>> Start PROVIDED DATA
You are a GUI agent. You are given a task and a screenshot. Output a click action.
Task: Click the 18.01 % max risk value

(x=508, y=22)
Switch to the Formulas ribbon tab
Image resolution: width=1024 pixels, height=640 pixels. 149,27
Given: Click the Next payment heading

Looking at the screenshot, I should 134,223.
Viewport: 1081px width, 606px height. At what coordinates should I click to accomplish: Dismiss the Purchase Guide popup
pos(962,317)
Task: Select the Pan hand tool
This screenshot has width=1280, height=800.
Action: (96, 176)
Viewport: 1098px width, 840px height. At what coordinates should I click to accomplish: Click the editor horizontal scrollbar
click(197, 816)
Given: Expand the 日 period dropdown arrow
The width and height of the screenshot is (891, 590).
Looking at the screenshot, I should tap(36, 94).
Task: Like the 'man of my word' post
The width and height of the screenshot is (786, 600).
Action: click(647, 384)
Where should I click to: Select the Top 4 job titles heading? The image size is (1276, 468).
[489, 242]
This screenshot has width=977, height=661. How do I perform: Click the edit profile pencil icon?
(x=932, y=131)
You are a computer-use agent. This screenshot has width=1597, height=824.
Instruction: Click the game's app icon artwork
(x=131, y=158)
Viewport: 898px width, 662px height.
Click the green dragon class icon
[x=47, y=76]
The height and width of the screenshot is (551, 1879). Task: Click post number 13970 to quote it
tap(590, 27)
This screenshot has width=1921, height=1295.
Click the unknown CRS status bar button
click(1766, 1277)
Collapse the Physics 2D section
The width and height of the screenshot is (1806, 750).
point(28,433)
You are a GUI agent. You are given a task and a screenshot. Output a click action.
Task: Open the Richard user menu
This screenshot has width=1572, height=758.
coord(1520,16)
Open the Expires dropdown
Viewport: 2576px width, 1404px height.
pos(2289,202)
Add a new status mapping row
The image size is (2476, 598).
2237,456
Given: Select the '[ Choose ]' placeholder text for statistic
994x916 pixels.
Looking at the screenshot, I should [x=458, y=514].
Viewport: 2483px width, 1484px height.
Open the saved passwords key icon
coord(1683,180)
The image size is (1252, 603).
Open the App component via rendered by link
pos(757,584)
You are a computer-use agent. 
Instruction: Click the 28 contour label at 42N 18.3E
>> End PROVIDED DATA
*WHAT THE TASK ASKS*
Copy out, unchanged, every line of the material starting at its first line and ending at the line containing "Action: click(647, 384)".

*RESPONSE BELOW*
You are a GUI agent. You are given a task and a screenshot. Output a click action.
Task: Click the 18.01 % max risk value

(x=508, y=22)
Switch to the Formulas ribbon tab
Image resolution: width=1024 pixels, height=640 pixels. 149,27
Given: Click the Next payment heading

Looking at the screenshot, I should 134,223.
Viewport: 1081px width, 606px height. At what coordinates should I click to accomplish: Dismiss the Purchase Guide popup
pos(962,317)
Task: Select the Pan hand tool
This screenshot has width=1280, height=800.
Action: (96, 176)
Viewport: 1098px width, 840px height. At what coordinates should I click to accomplish: Click the editor horizontal scrollbar
click(197, 816)
Given: Expand the 日 period dropdown arrow
The width and height of the screenshot is (891, 590).
Looking at the screenshot, I should tap(36, 94).
Task: Like the 'man of my word' post
The width and height of the screenshot is (786, 600).
Action: click(647, 384)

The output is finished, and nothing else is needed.